DotNetNuke is a large ASP.NET CMS which is mostly pre-compiled, as are most of the modules contained within.
When we deploy our DotNetNuke site changes, we have two bits of recompilation that occur upon the first page hit.
- Application-level recompilation that occurs when a DLL is replaced in the bin folder
- Each time an individual module is accessed for the first time, some recompiling occurs on that specific module.
Is there a way to allocate more of the CPU capacity to compiling asp.net sites in IIS 7?
- I’d like to use more than one core, or at least do something to reduce recompile time.
Q&A
You should use pre-compiled ASP.NET. Why aren’t you?
- We are using pre-compiled ASP.NET. Just because an ASP.NET app is compiled into a DLL does not mean that the ASP.NET runtime will not do additional recompiling in order to serve it to vistiors.
How do you know it’s recompiling and not populating the cache or something?
- Viewing the task manager on the server shows 50% CPU usage by the compiler executable during the aforementioned page hits. Why 50%? 2-core server.
Set
<compilation optimizeCompilations="true" />Source: compilation Element (ASP.NET Settings Schema)

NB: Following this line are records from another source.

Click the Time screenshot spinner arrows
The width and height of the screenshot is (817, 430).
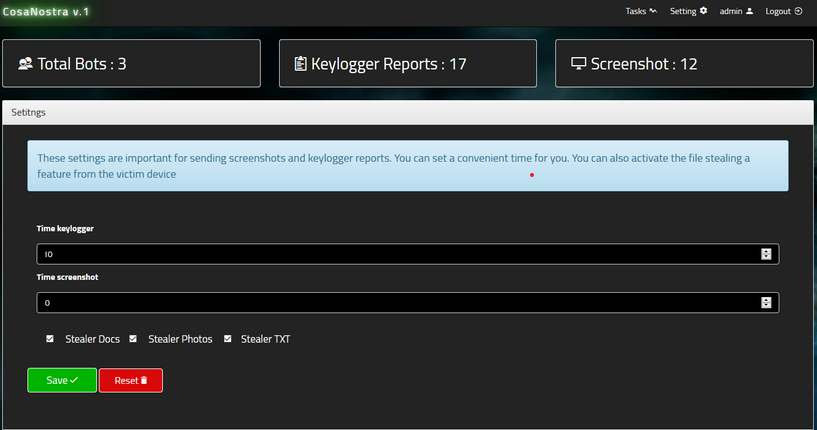766,302
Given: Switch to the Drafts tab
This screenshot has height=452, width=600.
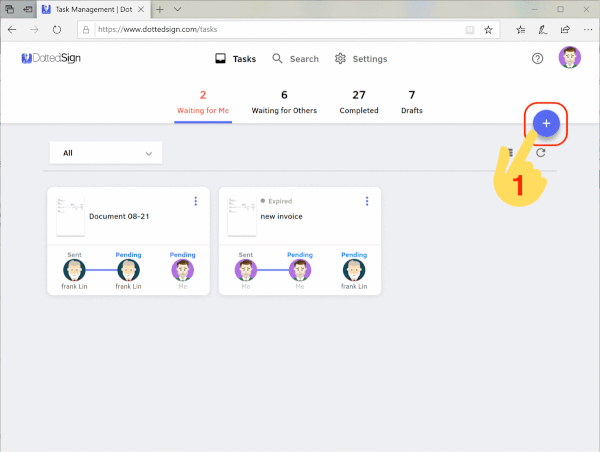Looking at the screenshot, I should [x=412, y=101].
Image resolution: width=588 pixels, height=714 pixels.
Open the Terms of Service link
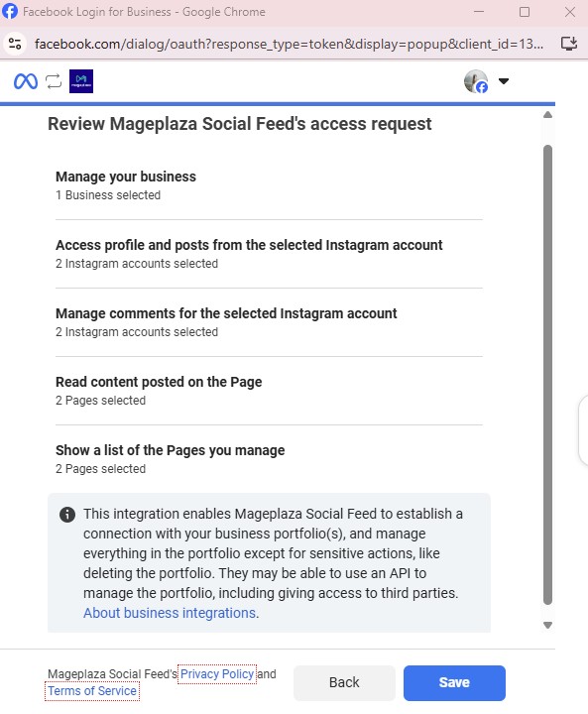click(x=92, y=691)
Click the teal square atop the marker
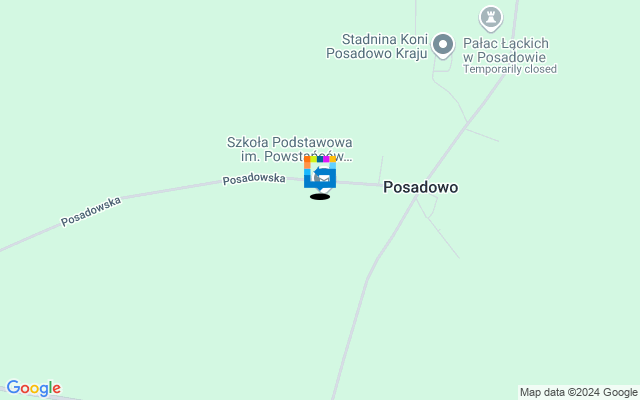The width and height of the screenshot is (640, 400). (320, 159)
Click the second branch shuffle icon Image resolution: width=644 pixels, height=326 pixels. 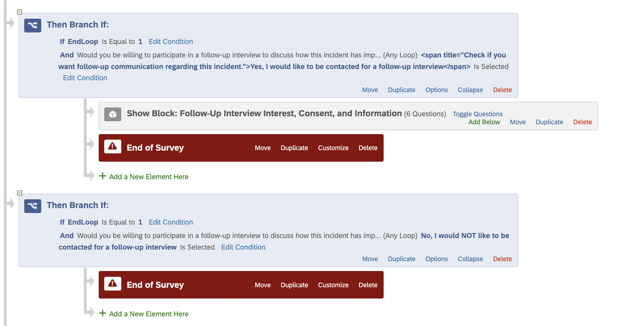coord(33,206)
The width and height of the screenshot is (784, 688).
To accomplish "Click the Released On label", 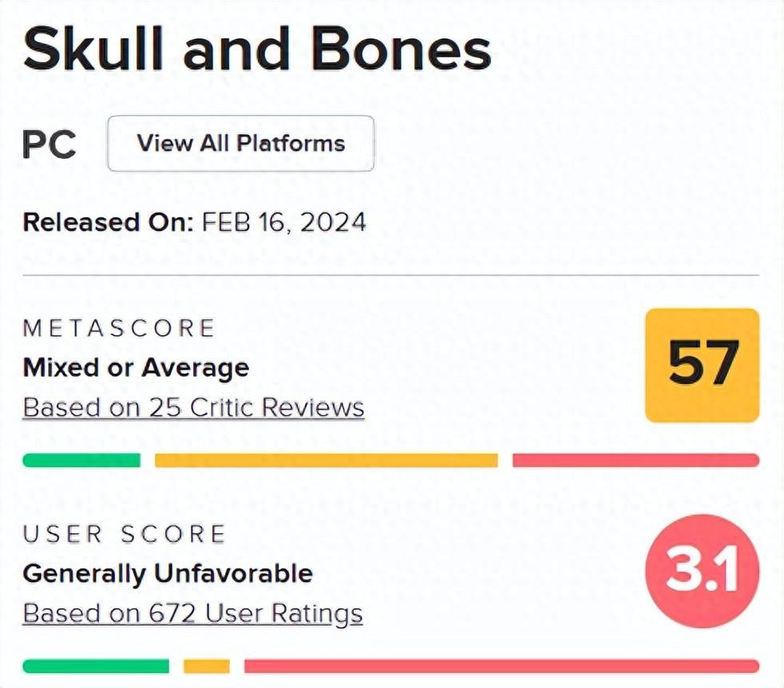I will (108, 222).
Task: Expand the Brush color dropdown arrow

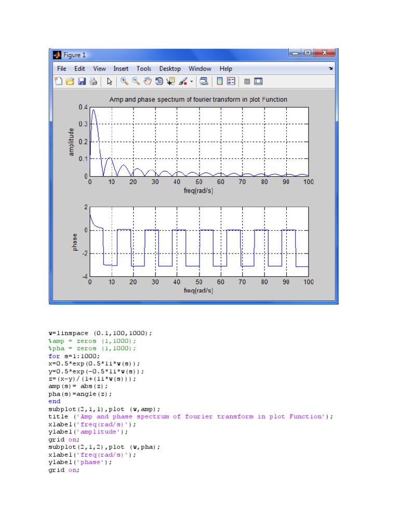Action: [x=191, y=82]
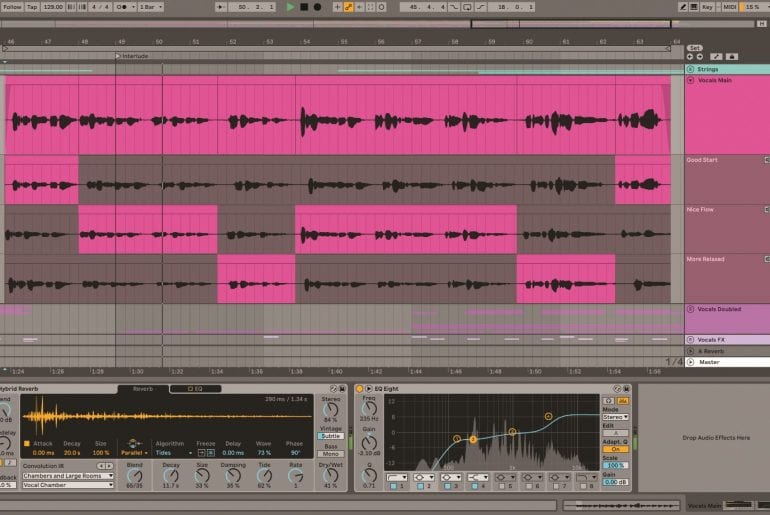The image size is (770, 515).
Task: Click the Follow button
Action: tap(11, 7)
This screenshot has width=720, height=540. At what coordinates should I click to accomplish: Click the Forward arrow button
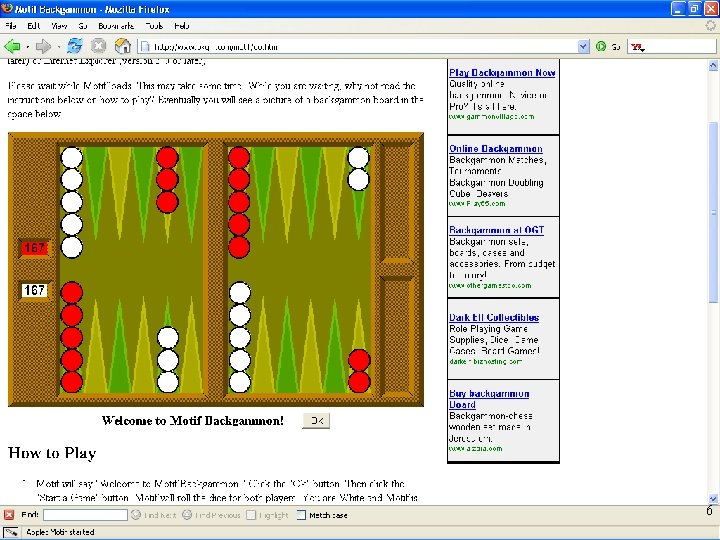coord(44,46)
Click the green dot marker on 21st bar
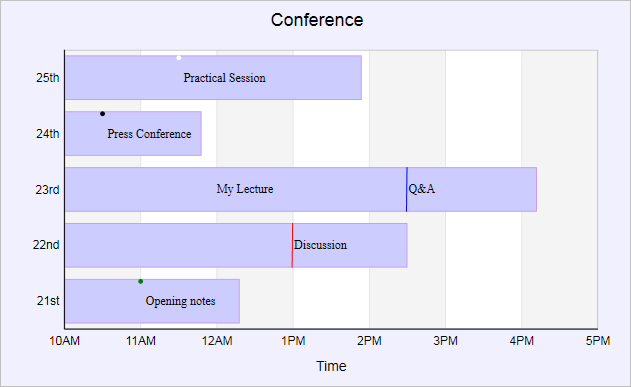Viewport: 631px width, 387px height. click(x=140, y=282)
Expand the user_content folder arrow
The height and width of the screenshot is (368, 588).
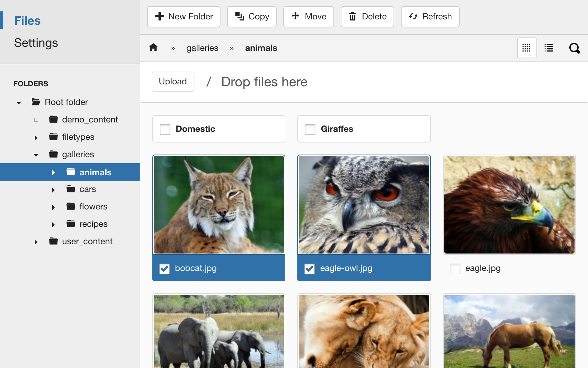click(x=36, y=242)
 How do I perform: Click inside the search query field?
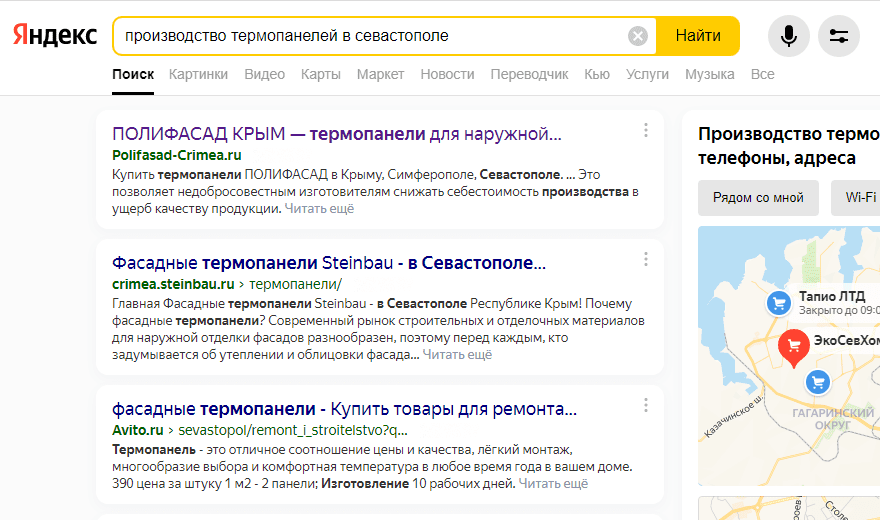pos(370,37)
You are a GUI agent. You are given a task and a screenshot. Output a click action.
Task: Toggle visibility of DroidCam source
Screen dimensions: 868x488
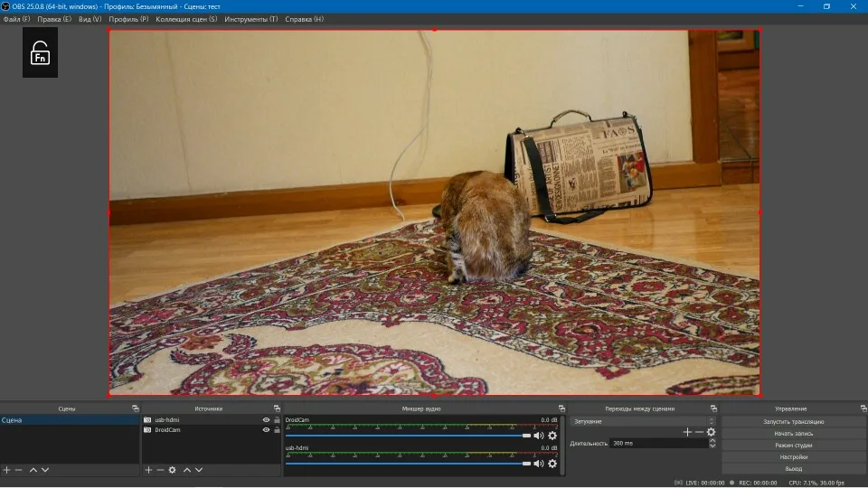(x=266, y=430)
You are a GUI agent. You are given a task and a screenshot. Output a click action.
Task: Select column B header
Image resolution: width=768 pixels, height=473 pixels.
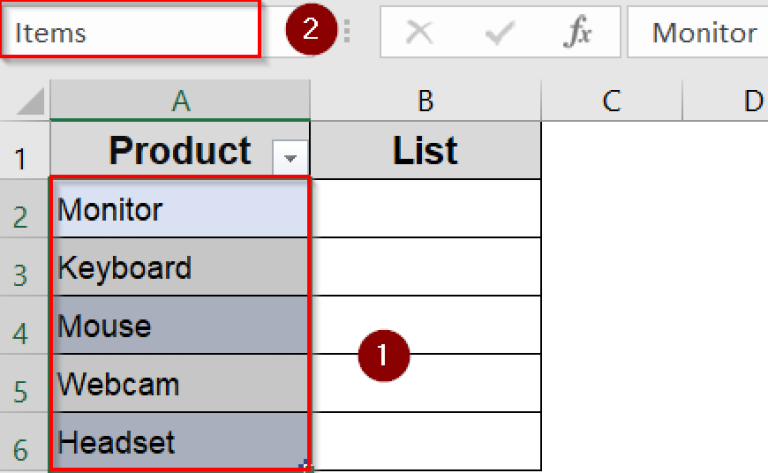pyautogui.click(x=425, y=100)
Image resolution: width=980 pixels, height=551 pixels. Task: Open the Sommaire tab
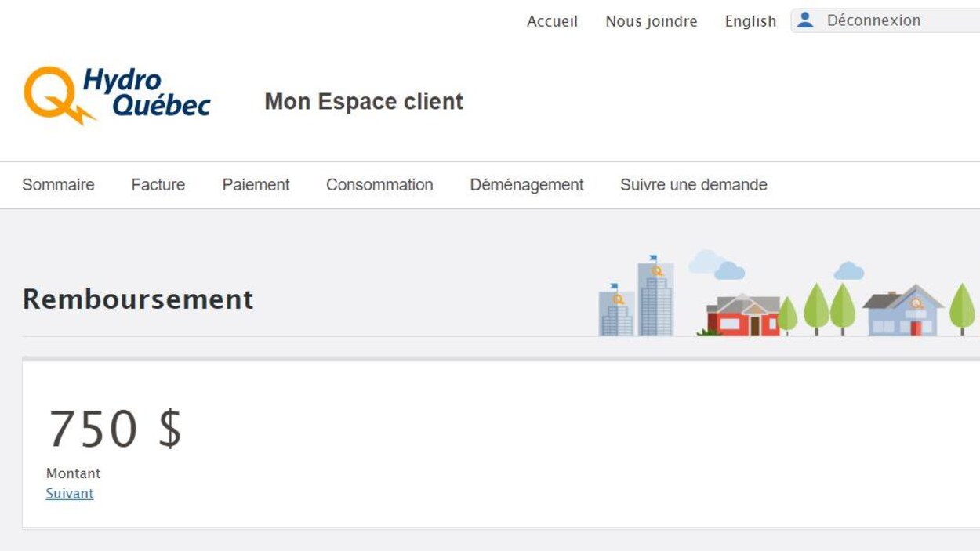point(58,185)
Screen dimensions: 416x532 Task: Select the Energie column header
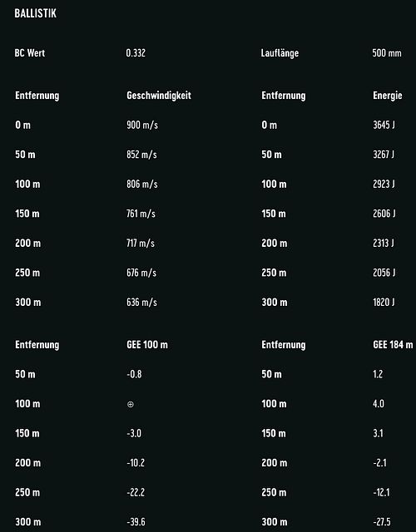point(388,96)
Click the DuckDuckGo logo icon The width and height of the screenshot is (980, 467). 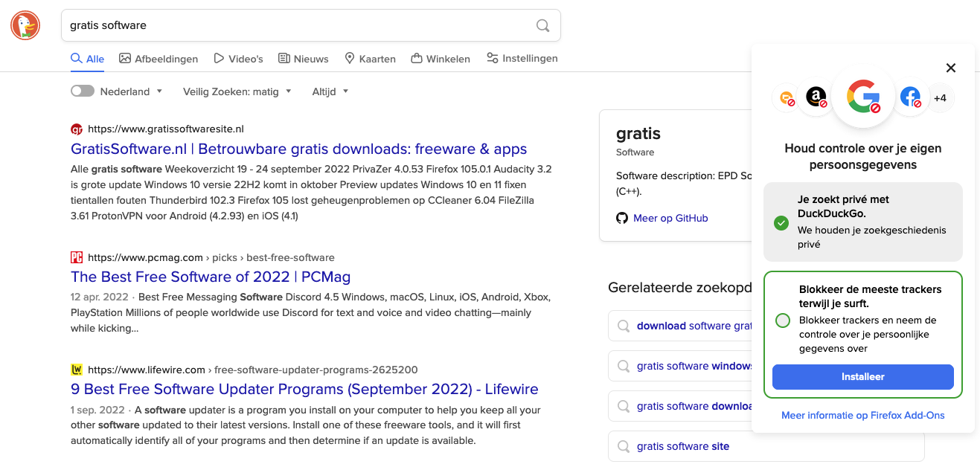25,25
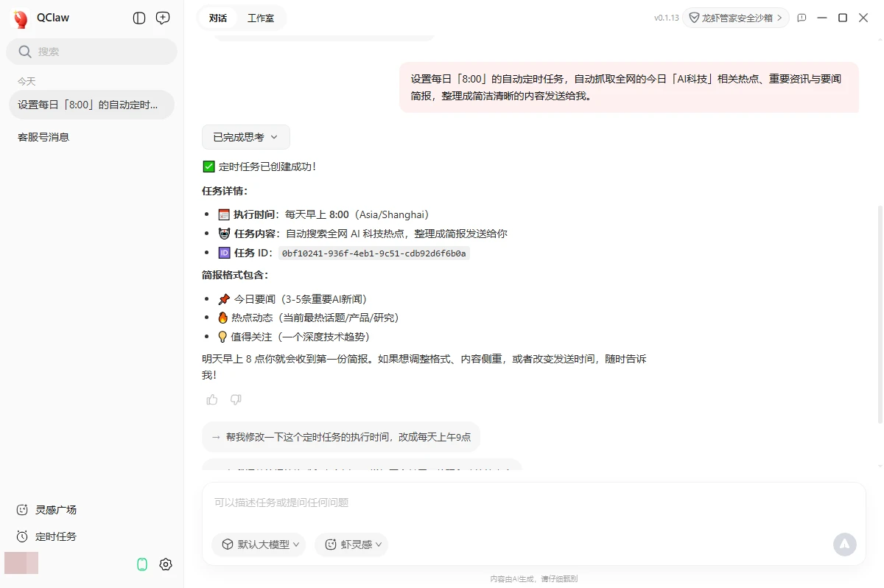The width and height of the screenshot is (884, 588).
Task: Give a thumbs up to the reply
Action: coord(211,399)
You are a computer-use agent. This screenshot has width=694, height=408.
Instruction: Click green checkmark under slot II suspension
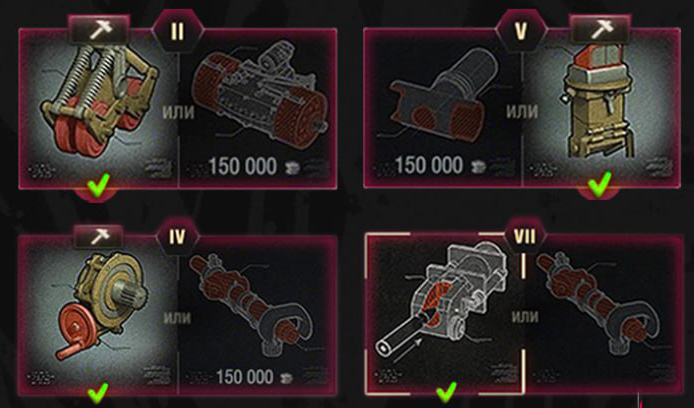[98, 186]
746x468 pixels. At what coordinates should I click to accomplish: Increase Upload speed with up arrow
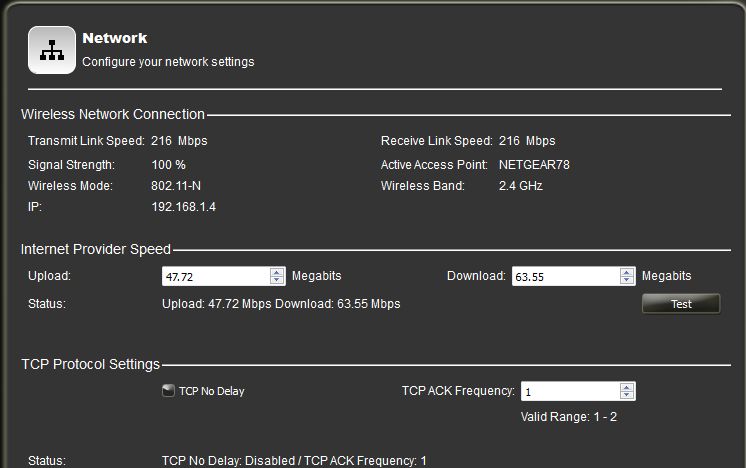(x=277, y=272)
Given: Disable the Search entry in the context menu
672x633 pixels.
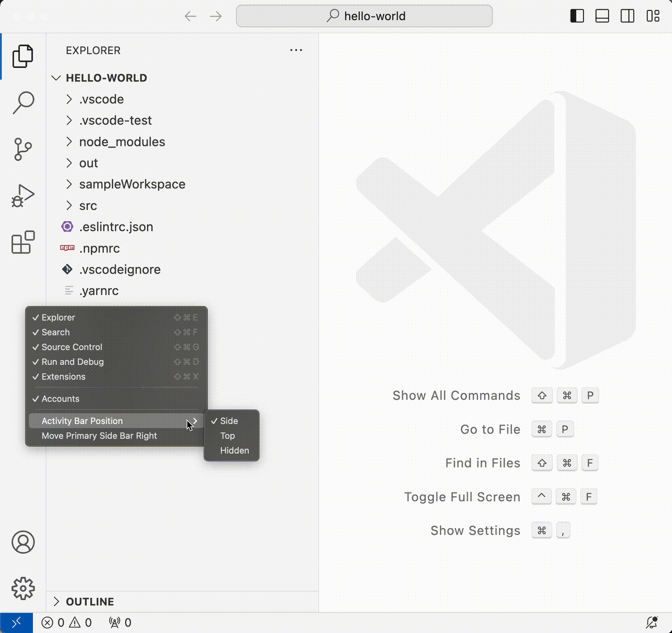Looking at the screenshot, I should click(55, 332).
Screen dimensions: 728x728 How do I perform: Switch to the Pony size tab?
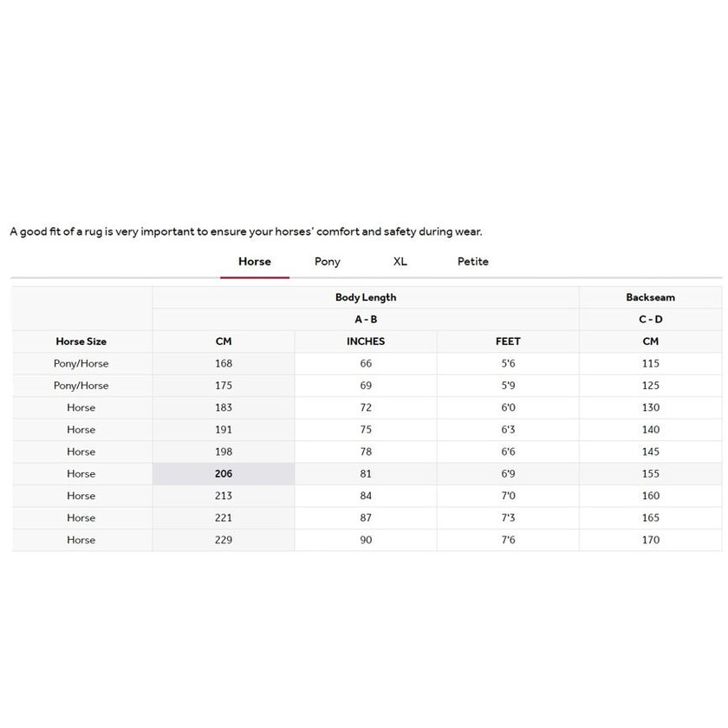click(327, 261)
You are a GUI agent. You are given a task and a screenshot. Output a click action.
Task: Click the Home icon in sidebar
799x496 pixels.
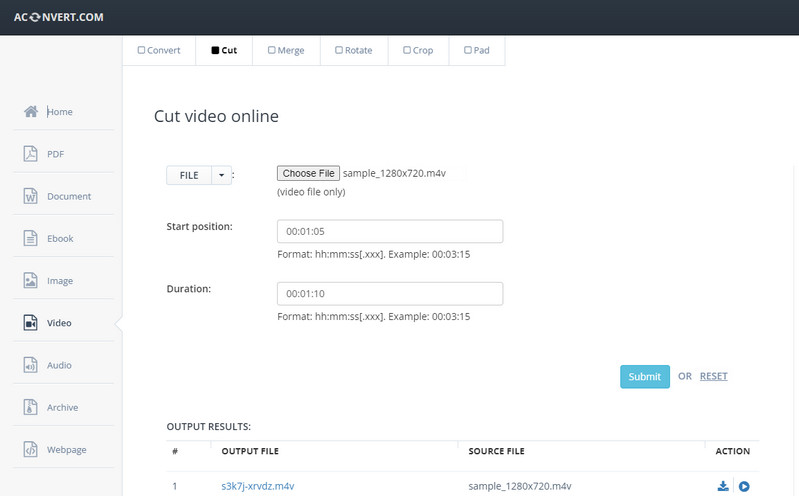tap(31, 112)

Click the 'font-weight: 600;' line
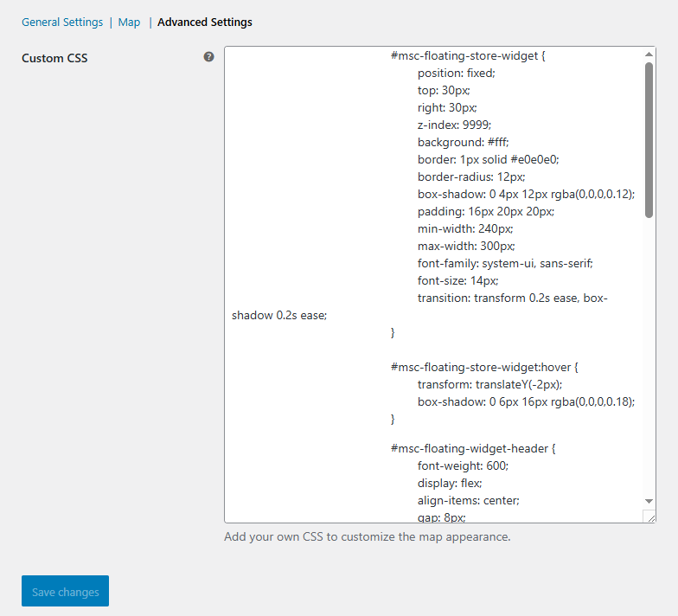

More information about the pros and cons can be found at Understanding ASP.NET Dynamic Compilation, under Optimizing Dynamic Compilation. The primary cause of errors are removal or changes in existing method signatures, causing already compiled pages to throw a MissingMethodException until they are recompiled.
You could also look into reducing the batch size for batch compilation, or disable it completely. I believe this will reduce compilation times for single pages, but generate more assemblies and consume more memory.